Problem statement
Nothing but a number is wanted: the count of lines in the records below that include "vertical".

┌──

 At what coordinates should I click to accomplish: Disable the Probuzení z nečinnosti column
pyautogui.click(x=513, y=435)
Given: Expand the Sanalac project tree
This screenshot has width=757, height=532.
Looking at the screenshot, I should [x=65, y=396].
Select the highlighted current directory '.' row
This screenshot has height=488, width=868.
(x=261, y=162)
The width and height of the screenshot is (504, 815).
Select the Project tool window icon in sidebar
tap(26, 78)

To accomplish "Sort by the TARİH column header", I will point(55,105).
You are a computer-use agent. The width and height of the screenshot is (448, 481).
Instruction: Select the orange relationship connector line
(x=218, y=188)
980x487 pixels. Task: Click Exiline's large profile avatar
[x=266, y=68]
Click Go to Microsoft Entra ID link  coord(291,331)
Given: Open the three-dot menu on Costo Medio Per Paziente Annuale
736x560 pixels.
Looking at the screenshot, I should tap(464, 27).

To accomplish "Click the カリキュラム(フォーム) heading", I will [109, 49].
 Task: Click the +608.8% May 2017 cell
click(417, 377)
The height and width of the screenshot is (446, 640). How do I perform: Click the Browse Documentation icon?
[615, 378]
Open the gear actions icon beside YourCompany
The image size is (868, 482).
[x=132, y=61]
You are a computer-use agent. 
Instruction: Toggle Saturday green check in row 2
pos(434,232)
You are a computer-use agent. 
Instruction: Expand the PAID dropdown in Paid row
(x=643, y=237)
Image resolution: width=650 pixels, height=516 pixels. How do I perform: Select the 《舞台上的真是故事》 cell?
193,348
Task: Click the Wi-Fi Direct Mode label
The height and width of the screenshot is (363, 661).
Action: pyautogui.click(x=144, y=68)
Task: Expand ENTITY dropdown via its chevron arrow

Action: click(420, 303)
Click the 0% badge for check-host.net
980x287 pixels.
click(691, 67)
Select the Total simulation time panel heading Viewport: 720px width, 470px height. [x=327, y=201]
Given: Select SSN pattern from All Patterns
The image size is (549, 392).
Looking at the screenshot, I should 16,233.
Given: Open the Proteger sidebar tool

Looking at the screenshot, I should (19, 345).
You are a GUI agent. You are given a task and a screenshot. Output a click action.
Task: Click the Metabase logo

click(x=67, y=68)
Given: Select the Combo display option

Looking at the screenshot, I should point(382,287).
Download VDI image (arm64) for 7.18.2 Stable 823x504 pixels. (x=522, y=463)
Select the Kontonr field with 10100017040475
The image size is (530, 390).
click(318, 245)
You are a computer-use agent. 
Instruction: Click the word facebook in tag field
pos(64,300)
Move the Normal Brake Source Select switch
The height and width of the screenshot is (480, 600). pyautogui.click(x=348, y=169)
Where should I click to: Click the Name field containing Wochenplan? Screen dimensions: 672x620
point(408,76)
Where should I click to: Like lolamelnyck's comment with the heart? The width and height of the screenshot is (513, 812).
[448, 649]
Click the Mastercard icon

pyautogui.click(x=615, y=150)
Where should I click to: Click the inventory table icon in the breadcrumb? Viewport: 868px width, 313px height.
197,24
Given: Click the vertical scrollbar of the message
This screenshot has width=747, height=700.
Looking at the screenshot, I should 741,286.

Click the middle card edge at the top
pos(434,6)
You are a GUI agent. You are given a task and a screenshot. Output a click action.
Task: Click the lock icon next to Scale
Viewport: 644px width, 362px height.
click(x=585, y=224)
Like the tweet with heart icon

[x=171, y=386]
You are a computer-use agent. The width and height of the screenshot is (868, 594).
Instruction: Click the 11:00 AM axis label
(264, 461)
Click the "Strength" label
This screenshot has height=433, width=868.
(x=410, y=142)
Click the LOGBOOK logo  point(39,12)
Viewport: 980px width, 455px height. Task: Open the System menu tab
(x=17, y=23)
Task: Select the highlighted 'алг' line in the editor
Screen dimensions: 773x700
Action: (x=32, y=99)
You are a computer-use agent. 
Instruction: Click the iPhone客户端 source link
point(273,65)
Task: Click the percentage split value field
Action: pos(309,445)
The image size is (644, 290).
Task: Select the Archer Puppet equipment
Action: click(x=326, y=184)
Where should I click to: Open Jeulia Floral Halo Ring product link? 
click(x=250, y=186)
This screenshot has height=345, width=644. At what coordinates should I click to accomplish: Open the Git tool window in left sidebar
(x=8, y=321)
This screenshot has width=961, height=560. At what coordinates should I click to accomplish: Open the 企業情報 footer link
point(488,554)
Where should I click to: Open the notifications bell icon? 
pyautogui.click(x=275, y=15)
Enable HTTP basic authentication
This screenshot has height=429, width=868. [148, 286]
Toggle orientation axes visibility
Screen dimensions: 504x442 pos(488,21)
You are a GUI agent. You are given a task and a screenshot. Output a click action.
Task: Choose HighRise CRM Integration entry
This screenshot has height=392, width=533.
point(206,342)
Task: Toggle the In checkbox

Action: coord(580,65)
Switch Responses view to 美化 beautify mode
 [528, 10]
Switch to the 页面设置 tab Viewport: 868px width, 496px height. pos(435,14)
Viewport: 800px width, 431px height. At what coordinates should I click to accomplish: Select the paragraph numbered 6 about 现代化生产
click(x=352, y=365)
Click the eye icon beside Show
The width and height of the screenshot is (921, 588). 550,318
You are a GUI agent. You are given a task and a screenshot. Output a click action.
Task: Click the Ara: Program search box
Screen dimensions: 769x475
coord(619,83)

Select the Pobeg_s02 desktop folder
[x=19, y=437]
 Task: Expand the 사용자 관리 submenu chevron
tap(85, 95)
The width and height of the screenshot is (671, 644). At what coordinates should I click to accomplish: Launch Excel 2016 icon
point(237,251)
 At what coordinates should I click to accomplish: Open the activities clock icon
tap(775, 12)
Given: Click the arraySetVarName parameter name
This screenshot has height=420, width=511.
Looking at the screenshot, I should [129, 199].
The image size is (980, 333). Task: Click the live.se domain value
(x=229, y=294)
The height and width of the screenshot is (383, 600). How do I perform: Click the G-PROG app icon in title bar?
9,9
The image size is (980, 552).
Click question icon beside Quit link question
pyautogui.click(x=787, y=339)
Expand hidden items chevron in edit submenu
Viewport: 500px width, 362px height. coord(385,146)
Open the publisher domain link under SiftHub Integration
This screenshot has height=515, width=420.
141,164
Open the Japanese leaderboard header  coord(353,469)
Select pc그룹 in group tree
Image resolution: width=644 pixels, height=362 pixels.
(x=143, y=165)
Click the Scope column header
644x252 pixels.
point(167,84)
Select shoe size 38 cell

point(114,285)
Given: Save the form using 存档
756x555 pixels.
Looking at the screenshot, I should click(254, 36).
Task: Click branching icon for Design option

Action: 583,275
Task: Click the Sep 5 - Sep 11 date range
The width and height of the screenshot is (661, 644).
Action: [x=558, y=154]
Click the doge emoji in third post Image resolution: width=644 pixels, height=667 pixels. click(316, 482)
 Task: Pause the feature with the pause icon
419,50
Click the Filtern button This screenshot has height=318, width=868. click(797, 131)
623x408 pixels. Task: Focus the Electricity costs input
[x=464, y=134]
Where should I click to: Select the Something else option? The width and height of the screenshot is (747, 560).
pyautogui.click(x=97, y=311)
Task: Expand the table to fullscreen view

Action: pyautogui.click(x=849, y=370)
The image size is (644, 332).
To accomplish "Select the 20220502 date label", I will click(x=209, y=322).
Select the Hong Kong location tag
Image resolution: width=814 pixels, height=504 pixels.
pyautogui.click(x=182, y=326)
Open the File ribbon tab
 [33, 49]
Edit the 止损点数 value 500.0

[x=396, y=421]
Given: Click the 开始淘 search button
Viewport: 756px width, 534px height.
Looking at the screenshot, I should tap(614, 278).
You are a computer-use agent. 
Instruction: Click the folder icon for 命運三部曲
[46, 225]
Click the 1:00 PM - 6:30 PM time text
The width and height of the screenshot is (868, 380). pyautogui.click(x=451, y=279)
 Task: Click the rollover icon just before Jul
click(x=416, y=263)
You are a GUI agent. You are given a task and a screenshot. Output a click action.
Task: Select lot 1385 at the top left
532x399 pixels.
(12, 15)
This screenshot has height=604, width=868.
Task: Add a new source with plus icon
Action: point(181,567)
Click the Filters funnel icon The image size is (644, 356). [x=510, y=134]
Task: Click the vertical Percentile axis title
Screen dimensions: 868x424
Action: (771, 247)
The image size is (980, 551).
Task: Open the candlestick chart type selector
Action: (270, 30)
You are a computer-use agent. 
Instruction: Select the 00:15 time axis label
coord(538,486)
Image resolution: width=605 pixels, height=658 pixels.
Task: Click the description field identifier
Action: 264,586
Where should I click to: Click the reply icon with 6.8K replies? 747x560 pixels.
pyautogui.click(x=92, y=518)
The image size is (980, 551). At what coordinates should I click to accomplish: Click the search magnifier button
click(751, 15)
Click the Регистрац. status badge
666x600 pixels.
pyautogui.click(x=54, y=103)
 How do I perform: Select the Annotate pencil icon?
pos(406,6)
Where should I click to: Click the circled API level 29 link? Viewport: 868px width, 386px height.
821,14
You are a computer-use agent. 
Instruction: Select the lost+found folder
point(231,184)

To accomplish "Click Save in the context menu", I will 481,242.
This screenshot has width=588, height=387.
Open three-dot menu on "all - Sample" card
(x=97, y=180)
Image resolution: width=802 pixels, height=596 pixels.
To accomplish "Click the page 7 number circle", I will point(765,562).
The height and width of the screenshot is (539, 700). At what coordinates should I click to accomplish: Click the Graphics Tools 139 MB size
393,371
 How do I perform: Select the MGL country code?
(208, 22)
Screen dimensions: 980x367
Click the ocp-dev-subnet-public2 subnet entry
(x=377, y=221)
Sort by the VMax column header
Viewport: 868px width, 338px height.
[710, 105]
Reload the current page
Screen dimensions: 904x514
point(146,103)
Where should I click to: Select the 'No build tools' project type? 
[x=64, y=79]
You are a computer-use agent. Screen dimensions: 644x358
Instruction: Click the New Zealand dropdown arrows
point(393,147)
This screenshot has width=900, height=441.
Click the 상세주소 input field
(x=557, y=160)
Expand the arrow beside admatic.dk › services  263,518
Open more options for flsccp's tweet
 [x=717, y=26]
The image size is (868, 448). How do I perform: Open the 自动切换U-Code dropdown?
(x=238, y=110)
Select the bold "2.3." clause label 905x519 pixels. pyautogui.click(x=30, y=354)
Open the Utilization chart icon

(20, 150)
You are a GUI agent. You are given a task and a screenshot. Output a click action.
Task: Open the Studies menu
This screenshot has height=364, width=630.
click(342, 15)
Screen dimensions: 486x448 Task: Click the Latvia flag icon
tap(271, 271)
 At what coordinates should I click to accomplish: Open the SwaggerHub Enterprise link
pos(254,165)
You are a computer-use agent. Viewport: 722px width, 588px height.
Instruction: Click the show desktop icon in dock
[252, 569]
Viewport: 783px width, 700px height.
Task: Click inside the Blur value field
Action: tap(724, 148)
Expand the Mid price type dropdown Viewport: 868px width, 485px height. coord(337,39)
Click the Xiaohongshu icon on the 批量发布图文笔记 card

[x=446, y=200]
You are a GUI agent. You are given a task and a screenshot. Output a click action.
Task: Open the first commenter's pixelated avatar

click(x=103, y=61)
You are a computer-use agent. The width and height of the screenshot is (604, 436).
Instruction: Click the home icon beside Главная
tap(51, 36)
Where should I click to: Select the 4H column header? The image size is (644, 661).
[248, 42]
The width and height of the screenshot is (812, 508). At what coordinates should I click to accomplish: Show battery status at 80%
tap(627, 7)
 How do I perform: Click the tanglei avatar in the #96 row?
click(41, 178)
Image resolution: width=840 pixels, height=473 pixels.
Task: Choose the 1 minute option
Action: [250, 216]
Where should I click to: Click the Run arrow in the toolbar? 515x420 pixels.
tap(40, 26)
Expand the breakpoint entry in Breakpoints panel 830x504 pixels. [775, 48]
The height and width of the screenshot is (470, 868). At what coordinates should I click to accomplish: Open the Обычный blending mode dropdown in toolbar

└──

Response to the task
2